Loads of great sounds? From a Jet??? Come on now, impressive they might be, but no Jet or Turbofan will ever sound remotely as good as a big piston engine at full whack. And older jets didn't have the luxury of FADEC, so there's a bit more than just pushing a button and letting it do it all for you.

As to the original question, I'm sure I've seen film of a Gloster Gladiator or similar being "Hand Swung" at Old Warden by several guys forming a human chain - one poor sod had to hold the prop blade with one arm whilst the others were trying to pull him apart with his other arm!

javelin
30th Sep 2008, 21:26
And.... if you want to get into a p!ssing contest, here is from my Bro, ex Sharjah, Ballykelly etc etc

Sandbagging a Shackleton.

Take one Avro (beautiful, British name) and a dead battery.

Rope, sandbags, willing - other ranks - and some guile.

Set........... Contact........... Let Go !

click, whirrrr, clunk, clunk, bang, po, pop, bang - repeat......

It started, well f%*k me !

:ok:

Chuck Ellsworth
30th Sep 2008, 21:39
This is going real well...no pissing matches yet. :D

I'm off to Newfoundland for a week so will not have regular internet access...

....but before I go here is another one.

I was stuck all by myself on a remote lake in northern Quebec many moons ago with a Beech 18 on floats and a fu.ked starter.

I managed to start it with a rope....

So churn that one around and figure out how I did it.:E

Pace
30th Sep 2008, 22:17
>was stuck all by myself on a remote lake in northern Quebec many moons ago with a Beech 18 on floats and a fu.ked starter.

::::

▶ _GOAL A_:
Decide whether each statement agrees with the forum thread about starting engines. Answer yes or no for each, and quote the words from the thread that settle it.
(i) The Beech 18 stuck on the lake in northern Quebec was on floats.
(ii) The Shackleton in the sandbagging story was started with a charged battery.
(iii) Chuck Ellsworth was heading to Newfoundland for a week.
▶ _GOAL B_:
Write the next part of the forum thread about starting engines, picking up after its final line.

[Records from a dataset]

::::

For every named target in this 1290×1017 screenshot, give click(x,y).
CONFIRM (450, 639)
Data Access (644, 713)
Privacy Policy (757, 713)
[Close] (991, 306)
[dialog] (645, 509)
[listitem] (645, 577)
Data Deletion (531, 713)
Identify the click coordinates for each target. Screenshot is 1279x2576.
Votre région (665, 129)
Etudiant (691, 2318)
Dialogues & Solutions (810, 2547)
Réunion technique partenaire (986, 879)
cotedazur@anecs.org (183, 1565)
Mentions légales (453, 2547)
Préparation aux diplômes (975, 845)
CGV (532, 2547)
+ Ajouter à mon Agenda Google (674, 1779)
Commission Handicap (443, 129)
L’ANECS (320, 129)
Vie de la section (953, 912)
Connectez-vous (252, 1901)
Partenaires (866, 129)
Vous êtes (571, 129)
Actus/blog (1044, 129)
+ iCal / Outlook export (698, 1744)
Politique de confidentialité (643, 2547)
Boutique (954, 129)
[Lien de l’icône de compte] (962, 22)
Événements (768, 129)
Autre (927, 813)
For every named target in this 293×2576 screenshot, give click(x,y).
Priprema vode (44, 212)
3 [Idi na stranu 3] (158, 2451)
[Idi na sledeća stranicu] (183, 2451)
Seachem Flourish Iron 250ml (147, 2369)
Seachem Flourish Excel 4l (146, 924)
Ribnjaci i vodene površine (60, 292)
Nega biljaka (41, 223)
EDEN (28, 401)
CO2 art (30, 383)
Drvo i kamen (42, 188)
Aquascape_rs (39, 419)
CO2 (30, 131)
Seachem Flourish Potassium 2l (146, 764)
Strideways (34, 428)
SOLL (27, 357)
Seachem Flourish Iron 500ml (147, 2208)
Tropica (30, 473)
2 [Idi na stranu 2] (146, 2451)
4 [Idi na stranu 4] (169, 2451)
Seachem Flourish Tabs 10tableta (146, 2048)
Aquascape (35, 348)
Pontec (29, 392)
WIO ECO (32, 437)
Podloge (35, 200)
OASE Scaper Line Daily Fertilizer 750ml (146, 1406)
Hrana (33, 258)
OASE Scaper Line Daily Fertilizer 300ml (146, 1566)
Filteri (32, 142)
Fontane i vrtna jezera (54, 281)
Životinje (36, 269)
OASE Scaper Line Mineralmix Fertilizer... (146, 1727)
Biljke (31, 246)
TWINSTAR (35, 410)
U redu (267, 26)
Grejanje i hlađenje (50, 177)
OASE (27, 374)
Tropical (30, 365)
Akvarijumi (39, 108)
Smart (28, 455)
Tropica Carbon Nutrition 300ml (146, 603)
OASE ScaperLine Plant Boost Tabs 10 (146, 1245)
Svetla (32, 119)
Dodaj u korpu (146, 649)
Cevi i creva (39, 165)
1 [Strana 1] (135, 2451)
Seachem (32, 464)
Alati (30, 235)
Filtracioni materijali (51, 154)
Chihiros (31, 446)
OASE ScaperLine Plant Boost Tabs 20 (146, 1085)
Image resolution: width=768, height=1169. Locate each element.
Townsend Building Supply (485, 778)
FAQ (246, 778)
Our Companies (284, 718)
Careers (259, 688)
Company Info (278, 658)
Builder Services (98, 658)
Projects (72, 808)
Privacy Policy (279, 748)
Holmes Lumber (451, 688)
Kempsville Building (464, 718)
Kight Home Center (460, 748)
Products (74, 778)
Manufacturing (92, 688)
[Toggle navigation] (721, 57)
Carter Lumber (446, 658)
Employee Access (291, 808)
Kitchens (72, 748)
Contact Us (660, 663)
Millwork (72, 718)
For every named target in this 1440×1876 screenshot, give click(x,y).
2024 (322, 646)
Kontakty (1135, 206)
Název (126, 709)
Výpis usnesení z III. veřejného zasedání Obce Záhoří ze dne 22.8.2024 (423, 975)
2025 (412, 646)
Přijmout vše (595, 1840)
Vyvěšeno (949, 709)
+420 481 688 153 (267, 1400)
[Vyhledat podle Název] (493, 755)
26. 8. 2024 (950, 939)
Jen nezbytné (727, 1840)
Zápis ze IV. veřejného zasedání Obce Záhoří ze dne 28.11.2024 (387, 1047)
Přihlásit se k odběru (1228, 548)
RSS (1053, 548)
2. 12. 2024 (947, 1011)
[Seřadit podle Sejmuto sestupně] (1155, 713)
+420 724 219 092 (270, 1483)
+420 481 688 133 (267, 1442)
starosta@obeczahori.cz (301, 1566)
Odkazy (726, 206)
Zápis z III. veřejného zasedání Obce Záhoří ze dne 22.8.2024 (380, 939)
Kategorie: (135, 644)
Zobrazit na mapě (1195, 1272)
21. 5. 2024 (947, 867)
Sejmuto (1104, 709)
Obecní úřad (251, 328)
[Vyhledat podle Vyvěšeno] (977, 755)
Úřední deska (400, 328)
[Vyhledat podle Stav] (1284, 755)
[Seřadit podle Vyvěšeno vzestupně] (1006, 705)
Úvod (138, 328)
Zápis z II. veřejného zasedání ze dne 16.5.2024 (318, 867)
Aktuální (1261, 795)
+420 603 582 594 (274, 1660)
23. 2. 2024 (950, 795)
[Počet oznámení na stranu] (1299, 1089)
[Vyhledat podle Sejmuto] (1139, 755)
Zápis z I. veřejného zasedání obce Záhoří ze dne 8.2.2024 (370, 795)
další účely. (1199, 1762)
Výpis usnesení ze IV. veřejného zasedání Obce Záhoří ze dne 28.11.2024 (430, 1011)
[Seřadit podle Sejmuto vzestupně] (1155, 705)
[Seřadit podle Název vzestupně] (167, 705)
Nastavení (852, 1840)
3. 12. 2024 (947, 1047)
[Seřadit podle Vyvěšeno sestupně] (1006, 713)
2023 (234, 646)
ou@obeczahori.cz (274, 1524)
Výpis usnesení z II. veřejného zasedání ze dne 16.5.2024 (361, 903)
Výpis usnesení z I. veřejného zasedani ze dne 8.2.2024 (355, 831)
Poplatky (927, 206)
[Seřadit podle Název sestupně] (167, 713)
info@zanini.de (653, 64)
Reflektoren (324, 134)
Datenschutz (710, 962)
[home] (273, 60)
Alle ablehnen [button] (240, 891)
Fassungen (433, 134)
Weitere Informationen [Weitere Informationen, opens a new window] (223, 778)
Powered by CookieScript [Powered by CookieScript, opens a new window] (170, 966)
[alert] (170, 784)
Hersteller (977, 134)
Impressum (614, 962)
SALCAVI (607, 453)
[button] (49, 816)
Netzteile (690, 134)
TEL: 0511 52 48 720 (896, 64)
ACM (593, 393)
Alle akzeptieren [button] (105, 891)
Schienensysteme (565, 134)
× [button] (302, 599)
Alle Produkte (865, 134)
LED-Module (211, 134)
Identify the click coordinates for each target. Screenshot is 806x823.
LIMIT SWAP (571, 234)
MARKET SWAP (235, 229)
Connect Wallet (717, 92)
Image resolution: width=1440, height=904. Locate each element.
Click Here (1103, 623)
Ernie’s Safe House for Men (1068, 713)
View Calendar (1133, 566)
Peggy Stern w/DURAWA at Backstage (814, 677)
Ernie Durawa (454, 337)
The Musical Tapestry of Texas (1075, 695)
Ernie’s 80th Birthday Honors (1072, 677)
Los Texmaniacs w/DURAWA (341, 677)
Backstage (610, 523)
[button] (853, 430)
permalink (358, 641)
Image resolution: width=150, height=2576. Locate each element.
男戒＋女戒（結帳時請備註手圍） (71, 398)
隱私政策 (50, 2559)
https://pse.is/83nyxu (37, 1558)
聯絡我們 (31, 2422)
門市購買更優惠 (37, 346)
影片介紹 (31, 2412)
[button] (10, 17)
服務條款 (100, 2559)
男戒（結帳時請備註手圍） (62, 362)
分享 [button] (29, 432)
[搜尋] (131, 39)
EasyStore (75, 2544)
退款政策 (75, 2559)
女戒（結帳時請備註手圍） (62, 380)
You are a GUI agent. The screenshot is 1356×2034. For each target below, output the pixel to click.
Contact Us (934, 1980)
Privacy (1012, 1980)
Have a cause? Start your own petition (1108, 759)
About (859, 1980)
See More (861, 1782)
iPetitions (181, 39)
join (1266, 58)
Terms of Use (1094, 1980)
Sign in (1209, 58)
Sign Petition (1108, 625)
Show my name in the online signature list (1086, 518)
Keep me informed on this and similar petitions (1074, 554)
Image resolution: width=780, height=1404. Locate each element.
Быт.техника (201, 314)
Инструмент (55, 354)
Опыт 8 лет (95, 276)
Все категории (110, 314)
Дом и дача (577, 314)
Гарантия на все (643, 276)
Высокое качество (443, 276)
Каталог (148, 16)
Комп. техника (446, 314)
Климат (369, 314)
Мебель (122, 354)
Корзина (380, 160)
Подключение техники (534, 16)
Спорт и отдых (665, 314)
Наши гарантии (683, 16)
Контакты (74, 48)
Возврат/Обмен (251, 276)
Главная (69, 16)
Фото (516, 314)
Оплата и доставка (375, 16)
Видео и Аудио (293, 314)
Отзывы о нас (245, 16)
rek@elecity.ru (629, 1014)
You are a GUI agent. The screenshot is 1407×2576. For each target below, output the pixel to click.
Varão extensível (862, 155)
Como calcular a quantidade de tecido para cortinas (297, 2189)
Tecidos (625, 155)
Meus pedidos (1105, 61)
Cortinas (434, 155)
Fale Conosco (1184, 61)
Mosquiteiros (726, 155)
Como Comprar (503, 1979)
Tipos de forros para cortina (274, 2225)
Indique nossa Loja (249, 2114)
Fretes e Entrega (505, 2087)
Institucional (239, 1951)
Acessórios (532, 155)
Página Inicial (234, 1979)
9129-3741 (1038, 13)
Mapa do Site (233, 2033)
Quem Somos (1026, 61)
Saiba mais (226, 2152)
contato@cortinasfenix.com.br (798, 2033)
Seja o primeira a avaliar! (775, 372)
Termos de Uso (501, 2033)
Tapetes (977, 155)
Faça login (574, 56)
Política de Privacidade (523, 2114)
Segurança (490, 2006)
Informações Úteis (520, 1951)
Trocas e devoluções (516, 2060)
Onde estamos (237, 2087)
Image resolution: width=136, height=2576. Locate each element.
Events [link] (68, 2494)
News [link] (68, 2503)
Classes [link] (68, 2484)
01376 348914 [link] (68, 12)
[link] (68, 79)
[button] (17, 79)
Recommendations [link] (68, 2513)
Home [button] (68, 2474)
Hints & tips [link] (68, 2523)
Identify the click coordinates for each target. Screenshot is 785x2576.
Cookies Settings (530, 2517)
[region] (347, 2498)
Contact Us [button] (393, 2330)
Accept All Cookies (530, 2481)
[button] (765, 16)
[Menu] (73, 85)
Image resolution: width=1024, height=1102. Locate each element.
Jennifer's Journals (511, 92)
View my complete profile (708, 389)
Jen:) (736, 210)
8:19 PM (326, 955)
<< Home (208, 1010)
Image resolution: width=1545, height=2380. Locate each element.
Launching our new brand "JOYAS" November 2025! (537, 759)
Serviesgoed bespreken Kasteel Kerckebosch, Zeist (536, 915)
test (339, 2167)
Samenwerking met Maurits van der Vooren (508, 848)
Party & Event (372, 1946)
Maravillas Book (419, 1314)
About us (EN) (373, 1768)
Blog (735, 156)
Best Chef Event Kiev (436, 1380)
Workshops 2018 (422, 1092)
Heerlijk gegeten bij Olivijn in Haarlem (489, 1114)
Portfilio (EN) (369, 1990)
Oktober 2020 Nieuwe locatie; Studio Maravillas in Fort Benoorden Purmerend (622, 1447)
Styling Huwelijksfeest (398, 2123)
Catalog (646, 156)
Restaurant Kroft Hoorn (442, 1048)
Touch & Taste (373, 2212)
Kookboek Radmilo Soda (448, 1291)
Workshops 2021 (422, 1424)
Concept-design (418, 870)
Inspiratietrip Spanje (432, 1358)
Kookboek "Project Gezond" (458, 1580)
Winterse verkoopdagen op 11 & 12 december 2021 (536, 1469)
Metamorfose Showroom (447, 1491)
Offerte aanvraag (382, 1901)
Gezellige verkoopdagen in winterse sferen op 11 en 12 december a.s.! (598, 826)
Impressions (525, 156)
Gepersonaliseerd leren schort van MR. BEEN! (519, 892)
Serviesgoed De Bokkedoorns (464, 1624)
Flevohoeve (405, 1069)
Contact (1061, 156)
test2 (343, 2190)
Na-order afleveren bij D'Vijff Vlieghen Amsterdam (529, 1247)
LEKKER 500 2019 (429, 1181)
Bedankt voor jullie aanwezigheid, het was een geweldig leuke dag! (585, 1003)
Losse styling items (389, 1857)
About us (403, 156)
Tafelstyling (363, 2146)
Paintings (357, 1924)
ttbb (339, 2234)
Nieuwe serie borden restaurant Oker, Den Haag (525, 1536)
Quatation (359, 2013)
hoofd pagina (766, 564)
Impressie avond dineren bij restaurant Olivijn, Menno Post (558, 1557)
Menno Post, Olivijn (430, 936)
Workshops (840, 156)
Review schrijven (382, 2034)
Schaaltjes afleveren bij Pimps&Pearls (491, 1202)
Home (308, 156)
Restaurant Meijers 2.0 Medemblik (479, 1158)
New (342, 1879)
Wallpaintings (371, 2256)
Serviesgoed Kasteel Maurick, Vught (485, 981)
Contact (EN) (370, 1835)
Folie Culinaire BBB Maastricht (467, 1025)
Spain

::::

▶ _OUTPUT A_:
(i) Yes: "with a Beech 18 on floats"
(ii) No: "Take one Avro (beautiful, British name) and a dead battery."
(iii) Yes: "I'm off to Newfoundland for a week"

▶ _OUTPUT B_:
I managed to start it with a rope....

So churn that one around and figure out how I did it.<

Chuck

Let me guess !

you tied the long rope to the back of a speed boat and the other end to the Beech18 on floats.

Speed boat careered down the lake at full throttle with the aircraft in tow on the rope.

On reaching rotation speed you took to the air and then did an airstart.

You then became the tow plane with now the speedboat attached to you.

You and the speed boat were seen climbing into the distance with behind the speedboat a water skier who you both had forgotten about who himself was also attached to a rope.

The water skier caught his ski as you all cleared the distant shoreline on a washing line outside some busty blondes home.

You, The speedboat, the water skier and thirty yards of washing line draped with all manner of naughty underwear vanished into the distant yonder.

Did I get it right ? ;)

Pace

Pace
30th Sep 2008, 22:25
Flying pram

>Loads of great sounds? From a Jet??? Come on now, impressive they might be, but no Jet or Turbofan will ever sound remotely as good as a big piston engine at full whack. And older jets didn't have the luxury of FADEC, so there's a bit more than just pushing a button and letting it do it all for you.<

My response was humorous not serious :-) but having said that I think a jet engine starting up sounds great.

Iin the one I currently fly we do not have the luxury of fadec. No there is not a lot to do other than pressing the button :-) Moving the thrust levers and monitoring the start sequence.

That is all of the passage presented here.